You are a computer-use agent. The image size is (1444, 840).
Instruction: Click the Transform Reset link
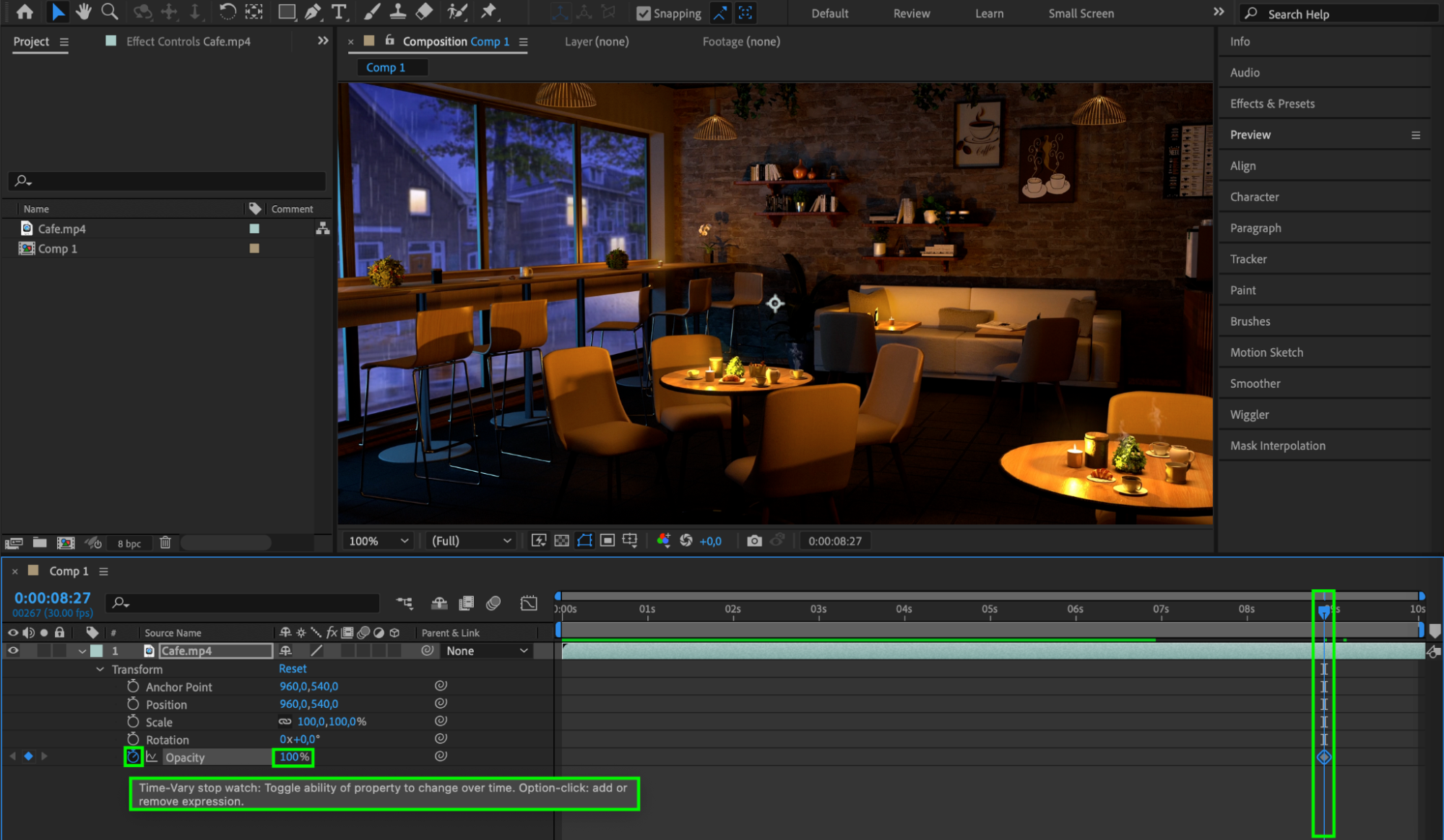click(x=293, y=669)
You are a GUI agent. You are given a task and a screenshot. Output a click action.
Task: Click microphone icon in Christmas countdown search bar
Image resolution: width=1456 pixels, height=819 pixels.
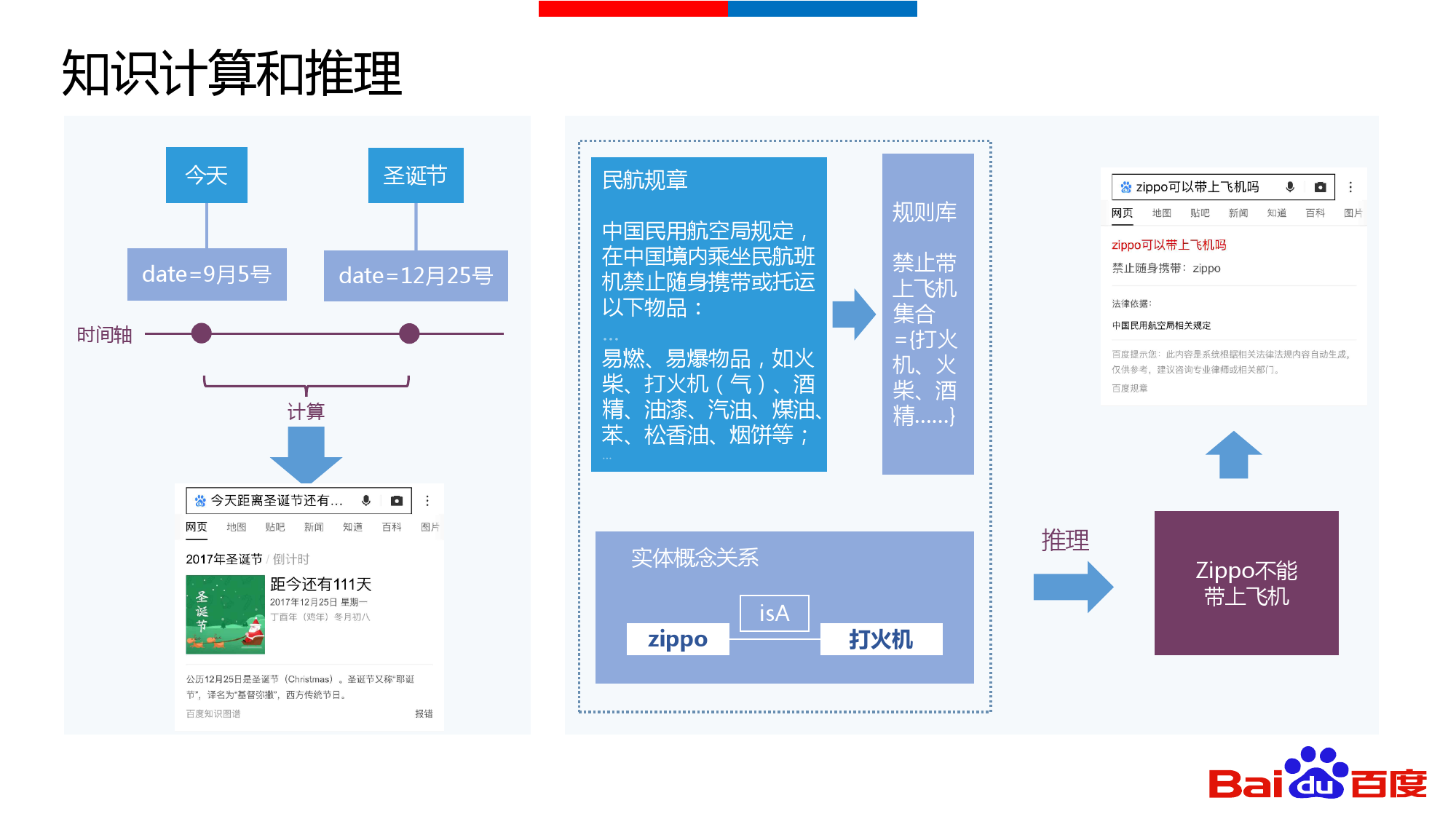[x=366, y=500]
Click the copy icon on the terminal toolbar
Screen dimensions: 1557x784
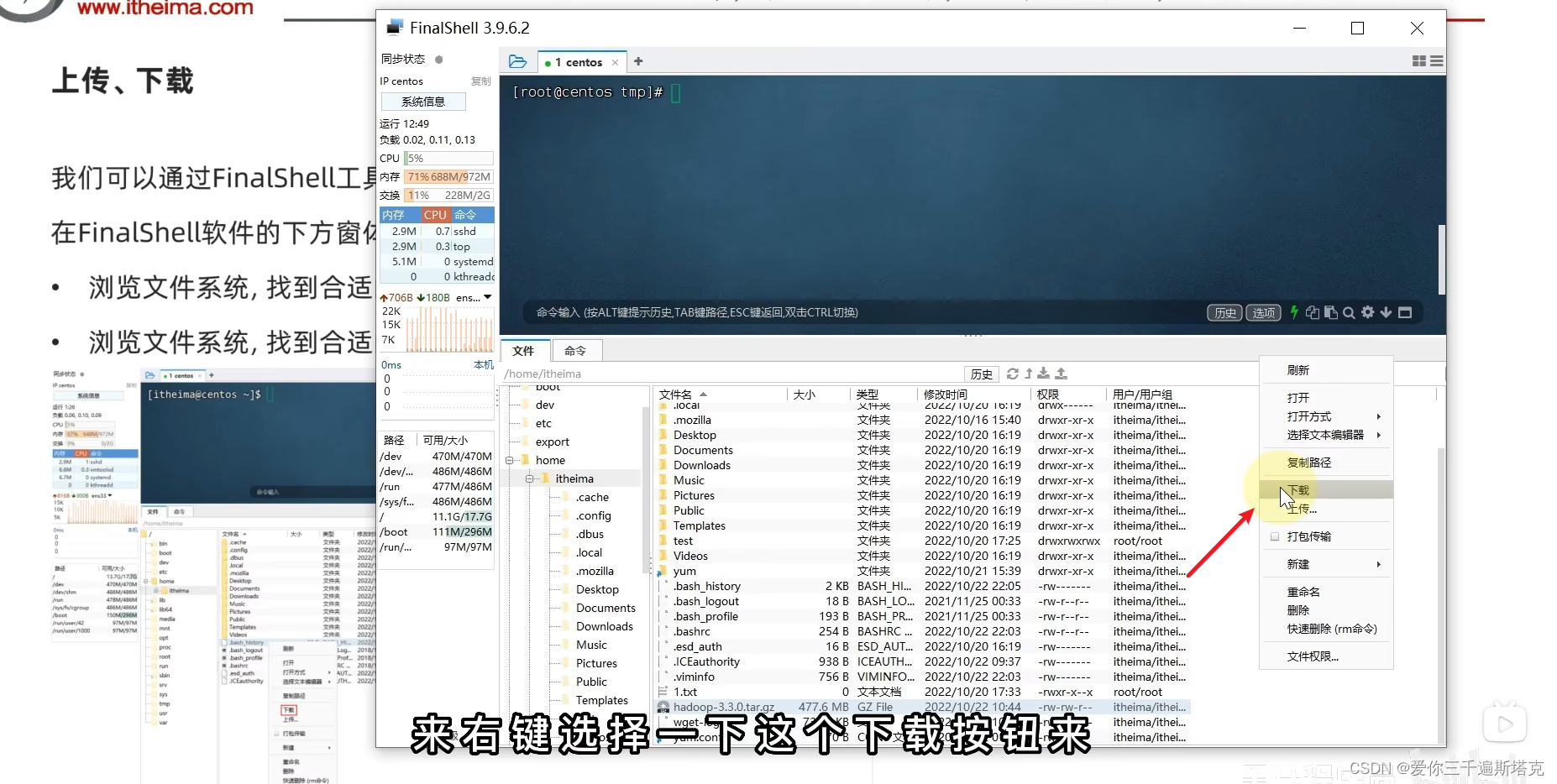[x=1312, y=312]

## [Directions for this task]
Please set down the records above word for word and omit their pictures.

## [Completed task]
You are a computer-use agent. The image size is (1444, 840).
Instruction: Click the Transform Reset link
click(x=293, y=669)
You are a GUI agent. You are given a task and a screenshot. Output a click action.
Task: Click microphone icon in Christmas countdown search bar
Image resolution: width=1456 pixels, height=819 pixels.
[x=366, y=500]
Click the copy icon on the terminal toolbar
Screen dimensions: 1557x784
[x=1312, y=312]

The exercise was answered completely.